What to work on: Each line in the records below, from the one that contains "The width and height of the screenshot is (1068, 580)." to the one that contains "This screenshot has height=640, width=1366.", should be reproduced exactly, the first and last included.

────────

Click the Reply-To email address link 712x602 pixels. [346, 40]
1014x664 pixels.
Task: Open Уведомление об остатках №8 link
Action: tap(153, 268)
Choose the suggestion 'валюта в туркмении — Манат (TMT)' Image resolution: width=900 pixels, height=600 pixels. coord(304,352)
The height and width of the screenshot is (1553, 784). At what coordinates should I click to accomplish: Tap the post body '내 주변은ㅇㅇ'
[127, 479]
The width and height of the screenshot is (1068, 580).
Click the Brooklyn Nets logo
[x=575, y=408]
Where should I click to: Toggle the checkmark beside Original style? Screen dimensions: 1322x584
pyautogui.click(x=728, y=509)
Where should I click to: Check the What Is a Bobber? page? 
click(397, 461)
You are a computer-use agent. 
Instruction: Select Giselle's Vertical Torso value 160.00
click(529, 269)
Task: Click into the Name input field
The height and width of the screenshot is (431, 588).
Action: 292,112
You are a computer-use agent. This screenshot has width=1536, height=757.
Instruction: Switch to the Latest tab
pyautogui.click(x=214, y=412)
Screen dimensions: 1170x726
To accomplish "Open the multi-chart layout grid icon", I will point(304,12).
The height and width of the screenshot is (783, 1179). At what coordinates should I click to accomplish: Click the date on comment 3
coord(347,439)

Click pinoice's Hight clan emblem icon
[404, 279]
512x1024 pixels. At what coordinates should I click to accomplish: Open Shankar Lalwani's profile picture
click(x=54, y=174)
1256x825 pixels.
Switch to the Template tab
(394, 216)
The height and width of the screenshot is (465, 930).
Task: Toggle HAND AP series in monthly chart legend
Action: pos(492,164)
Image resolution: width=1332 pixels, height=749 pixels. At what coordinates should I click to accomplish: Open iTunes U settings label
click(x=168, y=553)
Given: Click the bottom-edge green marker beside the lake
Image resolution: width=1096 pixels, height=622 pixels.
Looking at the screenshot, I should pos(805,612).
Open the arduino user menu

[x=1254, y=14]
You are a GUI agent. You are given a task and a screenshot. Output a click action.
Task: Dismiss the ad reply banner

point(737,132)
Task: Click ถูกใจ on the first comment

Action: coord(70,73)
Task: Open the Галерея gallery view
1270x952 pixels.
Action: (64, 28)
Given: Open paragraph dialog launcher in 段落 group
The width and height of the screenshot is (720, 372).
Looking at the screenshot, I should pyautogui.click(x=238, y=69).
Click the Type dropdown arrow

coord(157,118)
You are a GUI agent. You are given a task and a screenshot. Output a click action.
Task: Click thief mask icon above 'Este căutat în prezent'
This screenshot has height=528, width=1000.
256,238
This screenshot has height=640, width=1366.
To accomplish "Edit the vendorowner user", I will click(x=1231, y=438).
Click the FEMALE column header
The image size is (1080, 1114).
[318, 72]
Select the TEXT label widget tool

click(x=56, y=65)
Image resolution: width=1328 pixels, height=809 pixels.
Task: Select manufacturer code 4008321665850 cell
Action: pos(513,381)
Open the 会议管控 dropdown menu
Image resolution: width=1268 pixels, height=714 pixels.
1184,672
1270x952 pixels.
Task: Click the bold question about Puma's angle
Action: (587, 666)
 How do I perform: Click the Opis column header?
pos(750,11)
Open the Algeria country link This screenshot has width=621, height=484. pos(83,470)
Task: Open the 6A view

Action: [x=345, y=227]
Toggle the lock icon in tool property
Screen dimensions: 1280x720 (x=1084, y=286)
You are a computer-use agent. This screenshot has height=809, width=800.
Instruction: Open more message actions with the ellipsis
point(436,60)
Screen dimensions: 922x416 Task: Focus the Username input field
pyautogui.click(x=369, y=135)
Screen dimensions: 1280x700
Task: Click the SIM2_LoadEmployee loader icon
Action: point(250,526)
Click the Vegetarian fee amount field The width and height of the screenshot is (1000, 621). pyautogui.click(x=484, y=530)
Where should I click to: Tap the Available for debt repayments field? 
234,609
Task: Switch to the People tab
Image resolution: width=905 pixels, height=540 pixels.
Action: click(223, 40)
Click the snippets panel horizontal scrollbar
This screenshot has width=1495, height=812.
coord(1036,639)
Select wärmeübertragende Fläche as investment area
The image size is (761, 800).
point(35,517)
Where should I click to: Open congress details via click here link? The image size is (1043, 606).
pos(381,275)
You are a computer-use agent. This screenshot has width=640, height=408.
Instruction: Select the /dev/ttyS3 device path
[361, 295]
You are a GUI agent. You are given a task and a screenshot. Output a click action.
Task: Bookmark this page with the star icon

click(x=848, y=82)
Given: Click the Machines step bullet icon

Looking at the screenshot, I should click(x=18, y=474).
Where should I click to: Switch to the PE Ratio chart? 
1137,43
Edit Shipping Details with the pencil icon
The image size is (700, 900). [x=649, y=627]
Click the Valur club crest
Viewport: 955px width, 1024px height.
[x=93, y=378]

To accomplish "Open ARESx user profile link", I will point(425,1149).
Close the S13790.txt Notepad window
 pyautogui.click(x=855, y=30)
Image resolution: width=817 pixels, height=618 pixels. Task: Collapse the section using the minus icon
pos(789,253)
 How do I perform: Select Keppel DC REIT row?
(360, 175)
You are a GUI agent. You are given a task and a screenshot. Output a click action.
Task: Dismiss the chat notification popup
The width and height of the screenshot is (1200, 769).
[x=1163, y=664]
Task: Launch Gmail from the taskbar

────────

Response:
The width and height of the screenshot is (1068, 580).
Click the Brooklyn Nets logo
[x=575, y=408]
Where should I click to: Toggle the checkmark beside Original style? Screen dimensions: 1322x584
pyautogui.click(x=728, y=509)
Where should I click to: Check the What Is a Bobber? page? 
click(397, 461)
You are a computer-use agent. 
Instruction: Select Giselle's Vertical Torso value 160.00
click(529, 269)
Task: Click into the Name input field
The height and width of the screenshot is (431, 588).
Action: 292,112
You are a computer-use agent. This screenshot has width=1536, height=757.
Instruction: Switch to the Latest tab
pyautogui.click(x=214, y=412)
Screen dimensions: 1170x726
To accomplish "Open the multi-chart layout grid icon", I will point(304,12).
The height and width of the screenshot is (783, 1179). At what coordinates should I click to accomplish: Click the date on comment 3
coord(347,439)

Click pinoice's Hight clan emblem icon
[404, 279]
512x1024 pixels. At what coordinates should I click to accomplish: Open Shankar Lalwani's profile picture
click(x=54, y=174)
1256x825 pixels.
Switch to the Template tab
(394, 216)
The height and width of the screenshot is (465, 930).
Task: Toggle HAND AP series in monthly chart legend
Action: pos(492,164)
Image resolution: width=1332 pixels, height=749 pixels. At what coordinates should I click to accomplish: Open iTunes U settings label
click(x=168, y=553)
Given: Click the bottom-edge green marker beside the lake
Image resolution: width=1096 pixels, height=622 pixels.
Looking at the screenshot, I should pos(805,612).
Open the arduino user menu

[x=1254, y=14]
You are a GUI agent. You are given a task and a screenshot. Output a click action.
Task: Dismiss the ad reply banner

point(737,132)
Task: Click ถูกใจ on the first comment

Action: coord(70,73)
Task: Open the Галерея gallery view
1270x952 pixels.
Action: (64, 28)
Given: Open paragraph dialog launcher in 段落 group
The width and height of the screenshot is (720, 372).
Looking at the screenshot, I should pyautogui.click(x=238, y=69).
Click the Type dropdown arrow

coord(157,118)
You are a GUI agent. You are given a task and a screenshot. Output a click action.
Task: Click thief mask icon above 'Este căutat în prezent'
This screenshot has height=528, width=1000.
256,238
This screenshot has height=640, width=1366.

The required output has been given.